3] Up until I was a junior in high school, I used crutches almost exclusively for my daily locomotion (now, I use a wheelchair, almost exclusively). When I was an eight year old, I thought the coolest thing about using crutches was that I could move in the same way as horses do -- 'cause, you know: Horses!

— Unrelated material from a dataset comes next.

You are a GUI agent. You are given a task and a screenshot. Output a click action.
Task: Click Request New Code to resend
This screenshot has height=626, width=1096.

This site, here, explains the different forearm crutch gaits (the "movies" they offer to illustrate are animated .gifs, so you may be able to view them). http://www.walkeasy.com/interact/crutch_gait2.asp
My three gaits were: four-point (the walk), alternate two-point (trot), and alternate three-point (canter).
no subject
Date: 2012-04-02 07:22 pm (UTC)no subject
Date: 2012-04-02 08:37 pm (UTC)no subject
Date: 2012-04-02 09:10 pm (UTC)What was the last/impossible title? ::checks back:: ONWARDS!

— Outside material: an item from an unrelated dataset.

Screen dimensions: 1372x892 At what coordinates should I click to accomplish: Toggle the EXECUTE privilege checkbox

This has been going through my head since we began the Monster Cycle so I thought I'd share (listen with caution cos it's very catchy).
(I need to write something for my next poetry group meeting too, gah.)
no subject
Date: 2012-04-02 10:00 pm (UTC)http://sniff.numachi.com/pages/tiBEARWLTZ.html
no subject
Date: 2012-04-02 10:11 pm (UTC)no subject
Date: 2012-04-02 11:08 pm (UTC)The story, in one of Gordon Bok's liner notes, is that Dr. Seuss's original lyrics were about "Uncle Terwilligher," and nothing else was changed. E. Poddany applied to the Library of Congress's licensing people for permission to sing his version, and they duly informed him that it was a wholly original song.
[USian copyright law is baffling].
Anyway, I hope you can hunt down an audio version you can hear, because the melody is really sweet, and you deserved to be earwormed with it...
no subject
Date: 2012-04-01 06:00 pm (UTC)no subject
Date: 2012-04-01 06:18 pm (UTC)no subject
Date: 2012-04-02 04:58 am (UTC)Very powerful! Excellent writing! I like the scientific/superstitious contrast, the doctor's hidden hypocrisy.
no subject
Date: 2012-04-02 04:08 pm (UTC)Yes: the doctor's hypocrisy is so hidden, even he can't see it.
...And that's what makes it so dangerous.